:: Work order 1 ::
Reproduce the part of the text on meshing 3D models that opens with the words containing "Meshes come in" and closes with "yield better results.".
:: Work order 2 ::
Extend the text on meshing 3D models for simulation with the next part, starting after its final sentence.

:: Study text ::
________________________________________

Meshes come in many forms and are one of the most important concepts for analyzing 3D models. Here’s how they work.
To discretize partial differential equations (PDEs) for engineering simulation, engineers divide a 3D model into many smaller finite elements or cells, constituting a mesh. Meshing is a critical step in pre-processing because it directly impacts simulation results. Poor meshing can lead to inaccuracies, which can then lead to costly errors down the road. Generally, the finer the mesh, the more elements (and more equations) there are, which can yield better results.
Now, not all features on a 3D model need to be meshed. For example, nonstructural or decorative features can be ignored if they are outside the scope of the simulation study. Ignoring or defeaturing the 3D model can save computational time and costs. Also, different parts of a design can be meshed differently with several types of geometries and refining methods based on the study’s scope and the part’s role in the overall design.

________________________________________

:: Information given ::

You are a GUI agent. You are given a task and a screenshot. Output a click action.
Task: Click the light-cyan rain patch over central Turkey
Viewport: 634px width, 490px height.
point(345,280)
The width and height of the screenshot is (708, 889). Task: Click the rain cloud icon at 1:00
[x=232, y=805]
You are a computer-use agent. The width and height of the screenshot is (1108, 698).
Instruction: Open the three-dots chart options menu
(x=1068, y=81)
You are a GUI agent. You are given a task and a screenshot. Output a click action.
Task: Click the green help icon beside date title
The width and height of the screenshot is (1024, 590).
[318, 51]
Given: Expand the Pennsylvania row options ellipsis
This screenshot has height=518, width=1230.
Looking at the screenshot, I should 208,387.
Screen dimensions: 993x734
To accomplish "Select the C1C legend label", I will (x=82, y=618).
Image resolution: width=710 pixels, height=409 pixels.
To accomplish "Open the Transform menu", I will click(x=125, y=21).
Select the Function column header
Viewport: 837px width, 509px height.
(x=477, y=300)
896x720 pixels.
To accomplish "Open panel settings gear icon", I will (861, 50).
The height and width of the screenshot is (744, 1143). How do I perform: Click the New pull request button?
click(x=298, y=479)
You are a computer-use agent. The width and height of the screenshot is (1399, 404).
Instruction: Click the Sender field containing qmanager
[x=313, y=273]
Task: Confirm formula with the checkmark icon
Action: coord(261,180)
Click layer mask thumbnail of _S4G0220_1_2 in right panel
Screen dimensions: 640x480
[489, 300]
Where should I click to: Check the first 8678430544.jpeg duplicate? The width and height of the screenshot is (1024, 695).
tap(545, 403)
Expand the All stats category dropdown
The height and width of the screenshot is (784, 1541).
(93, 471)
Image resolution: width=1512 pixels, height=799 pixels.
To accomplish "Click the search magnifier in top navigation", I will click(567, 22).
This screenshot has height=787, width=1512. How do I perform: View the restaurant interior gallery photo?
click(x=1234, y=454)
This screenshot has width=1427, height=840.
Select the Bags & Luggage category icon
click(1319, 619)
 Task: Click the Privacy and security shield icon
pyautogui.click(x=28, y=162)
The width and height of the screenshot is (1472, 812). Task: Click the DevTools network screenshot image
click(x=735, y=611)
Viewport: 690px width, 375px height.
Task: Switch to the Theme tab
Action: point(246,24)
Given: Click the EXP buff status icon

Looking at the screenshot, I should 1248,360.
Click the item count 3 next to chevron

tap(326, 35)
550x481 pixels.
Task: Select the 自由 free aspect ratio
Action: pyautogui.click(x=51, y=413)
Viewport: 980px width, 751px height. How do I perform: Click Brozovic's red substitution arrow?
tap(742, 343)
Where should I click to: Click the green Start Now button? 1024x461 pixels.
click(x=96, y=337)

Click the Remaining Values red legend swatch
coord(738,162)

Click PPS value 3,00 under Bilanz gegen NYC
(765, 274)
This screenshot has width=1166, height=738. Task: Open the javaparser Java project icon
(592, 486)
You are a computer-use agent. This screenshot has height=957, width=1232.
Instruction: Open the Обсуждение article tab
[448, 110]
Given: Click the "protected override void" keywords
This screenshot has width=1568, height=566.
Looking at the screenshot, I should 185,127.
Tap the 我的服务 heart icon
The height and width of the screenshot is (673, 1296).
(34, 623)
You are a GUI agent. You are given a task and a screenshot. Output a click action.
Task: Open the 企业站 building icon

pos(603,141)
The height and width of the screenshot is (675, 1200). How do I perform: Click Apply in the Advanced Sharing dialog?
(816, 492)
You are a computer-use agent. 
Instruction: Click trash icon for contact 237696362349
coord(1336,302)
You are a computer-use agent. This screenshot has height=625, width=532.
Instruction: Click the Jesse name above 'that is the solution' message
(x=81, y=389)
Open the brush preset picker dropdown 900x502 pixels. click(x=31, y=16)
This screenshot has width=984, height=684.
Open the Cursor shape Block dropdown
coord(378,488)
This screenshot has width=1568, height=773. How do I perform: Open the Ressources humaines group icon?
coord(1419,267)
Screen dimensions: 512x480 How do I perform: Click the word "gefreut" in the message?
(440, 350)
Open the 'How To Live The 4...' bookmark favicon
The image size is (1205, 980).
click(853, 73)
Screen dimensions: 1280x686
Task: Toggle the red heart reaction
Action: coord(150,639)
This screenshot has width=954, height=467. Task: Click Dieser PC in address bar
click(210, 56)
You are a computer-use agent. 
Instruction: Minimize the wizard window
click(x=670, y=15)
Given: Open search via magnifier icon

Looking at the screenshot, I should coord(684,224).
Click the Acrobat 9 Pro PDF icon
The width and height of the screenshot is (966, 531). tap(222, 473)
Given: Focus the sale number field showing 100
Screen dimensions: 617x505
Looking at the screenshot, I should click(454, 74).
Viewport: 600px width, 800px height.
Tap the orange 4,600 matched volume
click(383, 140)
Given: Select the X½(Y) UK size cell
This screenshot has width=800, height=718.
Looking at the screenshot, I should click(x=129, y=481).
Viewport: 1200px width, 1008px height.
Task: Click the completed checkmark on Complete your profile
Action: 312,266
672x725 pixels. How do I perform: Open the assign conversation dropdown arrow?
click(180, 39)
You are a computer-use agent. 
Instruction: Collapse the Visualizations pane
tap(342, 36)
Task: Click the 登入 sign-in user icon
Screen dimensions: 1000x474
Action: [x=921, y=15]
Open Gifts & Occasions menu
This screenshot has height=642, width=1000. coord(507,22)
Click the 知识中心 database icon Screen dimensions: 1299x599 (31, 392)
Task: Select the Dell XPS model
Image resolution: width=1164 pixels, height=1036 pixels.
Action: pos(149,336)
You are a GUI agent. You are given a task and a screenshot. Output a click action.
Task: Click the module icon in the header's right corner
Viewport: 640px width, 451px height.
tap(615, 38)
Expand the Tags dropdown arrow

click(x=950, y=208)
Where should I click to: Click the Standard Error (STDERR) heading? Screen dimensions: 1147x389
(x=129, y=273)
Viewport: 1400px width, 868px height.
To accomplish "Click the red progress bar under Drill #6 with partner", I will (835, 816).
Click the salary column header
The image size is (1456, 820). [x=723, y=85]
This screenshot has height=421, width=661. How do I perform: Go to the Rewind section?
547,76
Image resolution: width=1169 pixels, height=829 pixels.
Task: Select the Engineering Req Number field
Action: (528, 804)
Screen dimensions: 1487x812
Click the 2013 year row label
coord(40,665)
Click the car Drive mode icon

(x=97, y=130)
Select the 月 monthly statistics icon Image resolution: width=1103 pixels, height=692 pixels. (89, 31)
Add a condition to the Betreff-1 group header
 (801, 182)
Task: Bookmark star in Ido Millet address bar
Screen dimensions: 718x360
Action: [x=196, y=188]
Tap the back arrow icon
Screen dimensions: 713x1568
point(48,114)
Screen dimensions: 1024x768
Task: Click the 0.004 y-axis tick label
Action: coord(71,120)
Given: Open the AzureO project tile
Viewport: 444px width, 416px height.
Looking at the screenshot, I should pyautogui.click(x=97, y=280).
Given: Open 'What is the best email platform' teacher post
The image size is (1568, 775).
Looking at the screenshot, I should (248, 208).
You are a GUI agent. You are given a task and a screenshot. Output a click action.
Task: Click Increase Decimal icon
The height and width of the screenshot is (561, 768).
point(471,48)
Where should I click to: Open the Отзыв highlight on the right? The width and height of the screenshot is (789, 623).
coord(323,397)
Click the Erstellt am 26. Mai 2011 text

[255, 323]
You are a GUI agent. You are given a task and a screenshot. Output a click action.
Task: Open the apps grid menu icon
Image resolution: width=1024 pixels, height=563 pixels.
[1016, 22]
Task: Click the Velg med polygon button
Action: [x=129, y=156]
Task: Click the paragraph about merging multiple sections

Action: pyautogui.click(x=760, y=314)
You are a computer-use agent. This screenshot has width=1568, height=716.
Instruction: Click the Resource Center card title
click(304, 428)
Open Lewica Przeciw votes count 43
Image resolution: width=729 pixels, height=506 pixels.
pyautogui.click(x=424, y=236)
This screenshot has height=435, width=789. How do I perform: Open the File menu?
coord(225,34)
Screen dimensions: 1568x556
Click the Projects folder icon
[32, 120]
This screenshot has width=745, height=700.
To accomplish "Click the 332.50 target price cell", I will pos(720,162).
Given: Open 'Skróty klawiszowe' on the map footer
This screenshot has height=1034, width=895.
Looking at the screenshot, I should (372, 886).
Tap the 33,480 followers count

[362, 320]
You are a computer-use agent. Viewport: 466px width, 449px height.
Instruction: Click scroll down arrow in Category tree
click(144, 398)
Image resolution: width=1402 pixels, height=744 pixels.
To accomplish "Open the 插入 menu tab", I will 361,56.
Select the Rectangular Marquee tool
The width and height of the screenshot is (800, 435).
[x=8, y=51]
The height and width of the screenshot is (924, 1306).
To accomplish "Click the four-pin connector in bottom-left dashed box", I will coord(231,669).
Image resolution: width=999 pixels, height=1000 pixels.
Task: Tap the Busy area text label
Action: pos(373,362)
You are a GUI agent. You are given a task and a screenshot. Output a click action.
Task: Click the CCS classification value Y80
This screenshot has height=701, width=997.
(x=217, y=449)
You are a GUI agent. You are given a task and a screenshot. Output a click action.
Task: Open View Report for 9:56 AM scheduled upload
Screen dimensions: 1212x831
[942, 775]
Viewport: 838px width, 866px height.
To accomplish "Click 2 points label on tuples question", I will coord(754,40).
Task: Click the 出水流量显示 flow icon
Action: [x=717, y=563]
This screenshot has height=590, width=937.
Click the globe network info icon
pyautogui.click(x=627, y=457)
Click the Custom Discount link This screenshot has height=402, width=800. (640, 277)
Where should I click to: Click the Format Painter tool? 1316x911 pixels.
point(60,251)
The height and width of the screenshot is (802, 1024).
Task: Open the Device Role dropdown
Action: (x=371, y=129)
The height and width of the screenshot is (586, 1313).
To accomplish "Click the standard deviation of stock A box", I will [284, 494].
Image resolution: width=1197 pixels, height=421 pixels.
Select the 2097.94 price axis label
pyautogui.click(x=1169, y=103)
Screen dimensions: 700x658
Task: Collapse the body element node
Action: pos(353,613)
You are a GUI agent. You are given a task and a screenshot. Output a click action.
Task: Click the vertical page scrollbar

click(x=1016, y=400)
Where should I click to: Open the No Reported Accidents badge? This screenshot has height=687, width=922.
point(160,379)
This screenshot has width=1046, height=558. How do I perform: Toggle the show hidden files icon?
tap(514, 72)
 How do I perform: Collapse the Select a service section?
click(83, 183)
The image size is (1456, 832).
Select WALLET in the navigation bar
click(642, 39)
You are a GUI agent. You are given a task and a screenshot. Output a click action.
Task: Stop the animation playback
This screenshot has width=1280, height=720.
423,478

________________________________________

:: Answer 1 ::
Meshes come in many forms and are one of the most important concepts for analyzing 3D models. Here’s how they work.
To discretize partial differential equations (PDEs) for engineering simulation, engineers divide a 3D model into many smaller finite elements or cells, constituting a mesh. Meshing is a critical step in pre-processing because it directly impacts simulation results. Poor meshing can lead to inaccuracies, which can then lead to costly errors down the road. Generally, the finer the mesh, the more elements (and more equations) there are, which can yield better results.

:: Answer 2 ::
At a high level, meshing is considered either structured or unstructured. Structured meshing is uniform and comprises simple, regular shapes, while unstructured meshing is non-uniform and can contain irregular and varying geometries. FDM requires structured meshes (often called grids), while FEM and FVM can use either depending on the 3D model’s geometry and complexity. The size of mesh elements impacts run time and computational costs, so engineers spend upfront effort refining the mesh to optimize element size and shape.
Meshes can comprise 1D, 2D or 3D elements with boundaries (also called edges) and nodes. 1D elements are lines with two nodes used to model trusses, beams, rods and connections. 2D elements are usually triangles with three nodes or quadrilaterals with four nodes and can be asymmetric or isoparametric. They are used to analyze planar stress and strain for thin shells, plates or membranes. Using 2D elements to estimate thin 3D geometries, such as sheet metal, often saves time.
Tets, hexes and other mesh elements
3D elements are commonly tetrahedra (tet) with four nodes, pyramids with five nodes, triangular prisms with six nodes, hexahedra (hex) with eight nodes or other irregular polyhedrons with varying nodes. They can be asymmetric or isoparametric and include additional midside nodes. In general, hex (also called “brick”) elements can simplify a model, improve accuracy and reduce run time. However, not all geometries are best represented as bricks, so tet elements are used, which often increases the number of elements and, therefore, the number of equations to compute.
Elements can be first-order or second-order, depending on their nodes. First-order elements have nodes only at their corners, while second-order elements have additional midside nodes between their corner nodes. Second-order elements increase accuracy but require more time and computing resources.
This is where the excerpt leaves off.